84. Section 332(c)(7)(B)(iii) requires that the decision of the Zoning Board be “in in writing and supported by substantial evidence contained in a written record.” 47 U.S.C. § 332(c)(7)(B)(iii). Substantial evidence means “such evidence as a reasonable mind might accept as adequate to support a conclusion.”Cellular Telephone Co. v. Zoning Bd. of Adjustment of the Borough of Ho–Ho–Kus, 197 F.3d 64, 71 (3d Cir.1999). The Court must examine the record as a whole to determine if there is substantial evidence to support the challenged decision. Id. The Court may not weigh the evidence contained in the record or substitute its own conclusions for those of the Board. I consider the record created before the Board, summarized above at ¶¶ 6–27.
85. Under New Jersey Law, a decision of a zoning board may be set aside only when it is “arbitrary, capricious, or unreasonable,” but “[s]o long as the power exists to do the act complained of and there is substantial evidence to support it, the judicial branch of the government cannot interfere.” Medici v. BPR Co., 107 N.J. 1, 526 A.2d 109, 116 (1987). Thus, both the TCA and New Jersey law employ the substantial evidence standard. Cellular Telephone Co. v. Zoning Bd. of Adjustment of the Borough of Harrington Park, 90 F.Supp.2d 557, 563 n. 5 (D.N.J.2000).
86. Previous summary judgment rulings in this case have narrowed the inquiry such that “the question of whether the Board's denial of Plaintiffs' application was supported by substantial evidence turns on the resolution of genuine issues of material fact regarding the feasibility of the DAS as an alternative to the proposed monopole.” (Linares Opinion at 28).

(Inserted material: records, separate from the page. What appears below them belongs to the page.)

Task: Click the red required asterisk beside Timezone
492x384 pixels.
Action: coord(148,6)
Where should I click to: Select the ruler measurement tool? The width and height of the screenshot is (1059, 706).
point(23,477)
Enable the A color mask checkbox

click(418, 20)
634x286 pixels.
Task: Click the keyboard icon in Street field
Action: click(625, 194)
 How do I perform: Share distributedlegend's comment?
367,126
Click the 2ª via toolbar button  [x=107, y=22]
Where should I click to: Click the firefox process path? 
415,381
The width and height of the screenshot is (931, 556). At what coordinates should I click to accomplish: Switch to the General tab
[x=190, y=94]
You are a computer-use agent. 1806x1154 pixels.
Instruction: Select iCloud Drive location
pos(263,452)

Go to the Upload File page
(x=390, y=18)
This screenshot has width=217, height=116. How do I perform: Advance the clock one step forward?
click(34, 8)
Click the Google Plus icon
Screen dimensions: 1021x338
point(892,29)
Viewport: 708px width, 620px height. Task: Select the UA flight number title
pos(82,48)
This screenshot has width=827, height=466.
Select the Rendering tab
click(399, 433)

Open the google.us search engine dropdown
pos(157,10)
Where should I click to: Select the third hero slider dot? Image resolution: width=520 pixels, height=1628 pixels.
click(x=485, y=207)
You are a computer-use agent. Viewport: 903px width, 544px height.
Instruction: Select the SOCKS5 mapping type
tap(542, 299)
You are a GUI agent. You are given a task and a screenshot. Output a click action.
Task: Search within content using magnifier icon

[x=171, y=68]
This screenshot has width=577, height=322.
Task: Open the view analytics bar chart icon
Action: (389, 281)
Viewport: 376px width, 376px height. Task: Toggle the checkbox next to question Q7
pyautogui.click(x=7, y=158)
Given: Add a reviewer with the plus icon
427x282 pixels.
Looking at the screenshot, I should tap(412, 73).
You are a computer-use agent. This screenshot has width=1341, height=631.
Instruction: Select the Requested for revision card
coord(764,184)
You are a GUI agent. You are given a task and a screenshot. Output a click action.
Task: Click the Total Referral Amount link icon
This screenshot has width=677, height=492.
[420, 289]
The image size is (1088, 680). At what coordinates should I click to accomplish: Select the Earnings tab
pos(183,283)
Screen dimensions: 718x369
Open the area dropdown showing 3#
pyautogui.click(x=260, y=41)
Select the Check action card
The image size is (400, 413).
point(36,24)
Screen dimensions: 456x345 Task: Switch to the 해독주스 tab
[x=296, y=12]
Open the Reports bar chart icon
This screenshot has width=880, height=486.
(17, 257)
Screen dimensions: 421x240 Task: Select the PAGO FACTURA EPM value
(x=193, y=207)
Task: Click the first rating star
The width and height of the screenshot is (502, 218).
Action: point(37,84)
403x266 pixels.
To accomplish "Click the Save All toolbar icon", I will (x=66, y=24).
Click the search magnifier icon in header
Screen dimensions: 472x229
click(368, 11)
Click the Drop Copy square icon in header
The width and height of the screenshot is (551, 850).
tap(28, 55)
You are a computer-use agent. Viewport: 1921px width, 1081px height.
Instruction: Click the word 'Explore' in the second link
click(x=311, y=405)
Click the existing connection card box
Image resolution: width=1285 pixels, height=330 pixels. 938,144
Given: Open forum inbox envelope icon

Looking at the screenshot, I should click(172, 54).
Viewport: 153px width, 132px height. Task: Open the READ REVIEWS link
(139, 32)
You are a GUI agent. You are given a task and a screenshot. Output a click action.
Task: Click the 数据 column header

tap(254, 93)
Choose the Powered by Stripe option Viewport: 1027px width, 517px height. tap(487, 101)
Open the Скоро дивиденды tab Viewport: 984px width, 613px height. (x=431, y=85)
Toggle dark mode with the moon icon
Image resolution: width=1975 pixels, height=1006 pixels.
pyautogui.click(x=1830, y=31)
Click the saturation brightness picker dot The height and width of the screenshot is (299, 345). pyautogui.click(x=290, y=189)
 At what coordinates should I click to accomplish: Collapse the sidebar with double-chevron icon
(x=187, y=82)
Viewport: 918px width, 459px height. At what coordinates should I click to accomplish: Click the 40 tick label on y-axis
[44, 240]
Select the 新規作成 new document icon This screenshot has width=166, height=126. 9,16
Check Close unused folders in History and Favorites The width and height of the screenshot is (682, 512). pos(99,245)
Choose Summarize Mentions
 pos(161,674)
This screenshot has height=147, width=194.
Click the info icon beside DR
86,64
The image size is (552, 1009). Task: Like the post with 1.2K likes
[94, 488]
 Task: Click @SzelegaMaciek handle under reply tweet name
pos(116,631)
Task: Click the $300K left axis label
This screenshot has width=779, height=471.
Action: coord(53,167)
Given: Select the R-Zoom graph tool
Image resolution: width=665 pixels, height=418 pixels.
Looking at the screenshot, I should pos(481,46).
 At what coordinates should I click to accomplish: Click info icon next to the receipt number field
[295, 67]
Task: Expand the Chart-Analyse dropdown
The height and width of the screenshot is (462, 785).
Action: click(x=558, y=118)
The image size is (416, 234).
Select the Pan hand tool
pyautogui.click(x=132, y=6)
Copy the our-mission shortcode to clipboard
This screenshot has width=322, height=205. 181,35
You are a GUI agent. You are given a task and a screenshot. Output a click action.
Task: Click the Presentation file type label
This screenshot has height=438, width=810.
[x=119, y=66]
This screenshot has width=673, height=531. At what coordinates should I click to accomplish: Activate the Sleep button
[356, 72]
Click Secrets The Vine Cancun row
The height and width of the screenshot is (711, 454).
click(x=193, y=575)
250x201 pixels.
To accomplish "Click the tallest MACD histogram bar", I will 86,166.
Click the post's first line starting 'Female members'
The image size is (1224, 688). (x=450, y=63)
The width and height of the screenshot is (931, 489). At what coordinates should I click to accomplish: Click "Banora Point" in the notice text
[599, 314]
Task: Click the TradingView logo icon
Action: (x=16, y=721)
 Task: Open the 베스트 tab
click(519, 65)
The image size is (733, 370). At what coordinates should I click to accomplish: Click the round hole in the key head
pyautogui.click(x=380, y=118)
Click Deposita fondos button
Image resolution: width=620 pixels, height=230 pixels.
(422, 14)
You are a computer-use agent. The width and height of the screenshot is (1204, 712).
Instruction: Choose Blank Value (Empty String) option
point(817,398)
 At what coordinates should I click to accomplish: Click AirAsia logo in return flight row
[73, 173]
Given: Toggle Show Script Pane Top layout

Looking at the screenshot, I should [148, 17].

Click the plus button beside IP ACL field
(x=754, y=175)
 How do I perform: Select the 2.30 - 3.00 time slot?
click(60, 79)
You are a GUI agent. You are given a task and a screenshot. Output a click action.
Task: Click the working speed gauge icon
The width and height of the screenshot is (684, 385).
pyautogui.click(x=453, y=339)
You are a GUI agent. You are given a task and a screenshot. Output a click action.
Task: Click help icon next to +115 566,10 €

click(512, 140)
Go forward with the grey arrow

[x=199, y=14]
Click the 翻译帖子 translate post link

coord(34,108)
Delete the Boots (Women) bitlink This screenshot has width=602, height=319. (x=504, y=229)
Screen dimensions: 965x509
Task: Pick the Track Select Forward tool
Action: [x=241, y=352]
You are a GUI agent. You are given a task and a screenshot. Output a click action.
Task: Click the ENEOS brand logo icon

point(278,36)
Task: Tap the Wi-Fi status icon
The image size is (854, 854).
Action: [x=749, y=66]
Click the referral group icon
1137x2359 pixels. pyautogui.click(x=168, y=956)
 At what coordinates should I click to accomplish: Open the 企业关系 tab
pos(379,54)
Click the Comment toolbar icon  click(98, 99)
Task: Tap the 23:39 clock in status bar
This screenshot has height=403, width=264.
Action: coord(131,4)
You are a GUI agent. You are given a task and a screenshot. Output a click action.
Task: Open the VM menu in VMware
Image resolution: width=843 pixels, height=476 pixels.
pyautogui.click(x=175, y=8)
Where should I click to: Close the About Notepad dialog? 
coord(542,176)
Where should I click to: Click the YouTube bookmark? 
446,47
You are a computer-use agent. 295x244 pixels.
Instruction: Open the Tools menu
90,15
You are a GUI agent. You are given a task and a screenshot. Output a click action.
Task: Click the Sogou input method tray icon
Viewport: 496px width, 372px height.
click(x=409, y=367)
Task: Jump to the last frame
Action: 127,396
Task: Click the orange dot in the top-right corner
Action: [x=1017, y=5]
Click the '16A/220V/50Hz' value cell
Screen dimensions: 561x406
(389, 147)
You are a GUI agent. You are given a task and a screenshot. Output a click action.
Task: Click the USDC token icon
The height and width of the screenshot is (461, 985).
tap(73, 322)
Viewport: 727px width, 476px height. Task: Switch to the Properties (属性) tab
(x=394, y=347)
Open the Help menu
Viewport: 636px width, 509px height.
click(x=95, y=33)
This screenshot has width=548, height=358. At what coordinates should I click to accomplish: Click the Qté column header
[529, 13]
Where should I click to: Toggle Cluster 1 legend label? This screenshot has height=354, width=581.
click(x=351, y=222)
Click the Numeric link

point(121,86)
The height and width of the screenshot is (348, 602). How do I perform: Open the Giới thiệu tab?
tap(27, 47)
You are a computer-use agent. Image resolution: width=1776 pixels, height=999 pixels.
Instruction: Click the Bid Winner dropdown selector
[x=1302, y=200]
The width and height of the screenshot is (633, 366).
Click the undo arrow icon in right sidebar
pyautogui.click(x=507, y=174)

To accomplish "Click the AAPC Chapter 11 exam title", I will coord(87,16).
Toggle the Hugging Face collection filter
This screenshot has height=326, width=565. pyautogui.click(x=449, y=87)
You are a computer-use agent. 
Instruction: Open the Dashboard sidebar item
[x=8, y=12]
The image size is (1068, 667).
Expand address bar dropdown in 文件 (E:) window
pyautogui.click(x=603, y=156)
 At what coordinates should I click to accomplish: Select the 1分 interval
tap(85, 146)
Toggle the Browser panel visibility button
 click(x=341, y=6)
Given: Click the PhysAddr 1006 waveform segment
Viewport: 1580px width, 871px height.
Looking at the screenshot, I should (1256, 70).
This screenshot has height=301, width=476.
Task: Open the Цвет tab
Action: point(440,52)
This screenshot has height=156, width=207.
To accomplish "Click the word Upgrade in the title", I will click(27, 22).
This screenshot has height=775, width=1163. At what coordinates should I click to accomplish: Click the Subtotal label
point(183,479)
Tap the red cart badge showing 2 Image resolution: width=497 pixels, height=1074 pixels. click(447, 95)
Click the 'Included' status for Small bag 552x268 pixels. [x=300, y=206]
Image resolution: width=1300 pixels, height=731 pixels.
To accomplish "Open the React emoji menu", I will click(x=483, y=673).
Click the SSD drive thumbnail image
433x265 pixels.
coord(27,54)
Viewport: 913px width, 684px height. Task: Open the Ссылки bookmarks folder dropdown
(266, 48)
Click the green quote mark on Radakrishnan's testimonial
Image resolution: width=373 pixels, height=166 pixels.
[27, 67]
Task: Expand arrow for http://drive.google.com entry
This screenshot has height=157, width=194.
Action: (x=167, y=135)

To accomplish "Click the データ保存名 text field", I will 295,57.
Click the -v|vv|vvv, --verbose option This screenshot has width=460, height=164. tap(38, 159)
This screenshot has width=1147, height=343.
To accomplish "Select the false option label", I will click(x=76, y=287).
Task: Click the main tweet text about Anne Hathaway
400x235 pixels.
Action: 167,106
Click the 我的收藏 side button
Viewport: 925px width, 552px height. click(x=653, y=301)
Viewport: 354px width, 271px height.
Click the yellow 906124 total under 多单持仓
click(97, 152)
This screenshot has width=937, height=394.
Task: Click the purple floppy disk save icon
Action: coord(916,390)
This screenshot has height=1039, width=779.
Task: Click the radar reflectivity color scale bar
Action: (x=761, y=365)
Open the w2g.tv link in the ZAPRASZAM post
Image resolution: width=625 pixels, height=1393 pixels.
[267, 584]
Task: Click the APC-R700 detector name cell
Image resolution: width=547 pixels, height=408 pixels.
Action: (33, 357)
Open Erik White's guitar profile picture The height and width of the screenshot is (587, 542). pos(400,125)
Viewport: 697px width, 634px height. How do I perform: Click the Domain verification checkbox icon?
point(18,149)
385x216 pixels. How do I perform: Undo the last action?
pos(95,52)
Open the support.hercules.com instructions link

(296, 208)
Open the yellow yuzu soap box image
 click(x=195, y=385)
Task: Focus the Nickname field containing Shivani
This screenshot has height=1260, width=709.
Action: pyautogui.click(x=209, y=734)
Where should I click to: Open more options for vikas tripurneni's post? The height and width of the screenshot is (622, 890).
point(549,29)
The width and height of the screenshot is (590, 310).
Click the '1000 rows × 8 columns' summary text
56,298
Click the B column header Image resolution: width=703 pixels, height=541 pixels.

87. I have examined the record of the Board's proceedings, summarized above at ¶¶ 6–27. Although for this limited purpose I confine myself to the administrative record, I have implemented the earlier ruling of Judge Linares—i.e., I have considered the adequacy of that record in light of what I have learned from the expert testimony here about the nature of monopole and DAS networks. That expert testimony in this Court has educated me as to the technical issues, and in that way has influenced my conclusions as to the meaning of the evidence that the Board heard, as well as my conclusions as to what the presentation may have lacked.
88. I conclude that the Board's conclusion was not supported by substantial evidence. That conclusion of law, although reached on a somewhat different basis, is consonant with the conclusion reached above that a DAS is not a feasible alternative to the proposed monopole. And it necessitates judgment for the Carriers on substantial evidence review, and on the state law claims.
Based upon the findings of fact and conclusions of law set forth above, as well as prior decisions of the Court, this Court finds that the Board's denial of Plaintiffs' application to construct a wireless facility constitutes an effective prohibition of wireless service in violation of the federal TCA and is not supported by substantial evidence under the TCA and New Jersey's MLUL.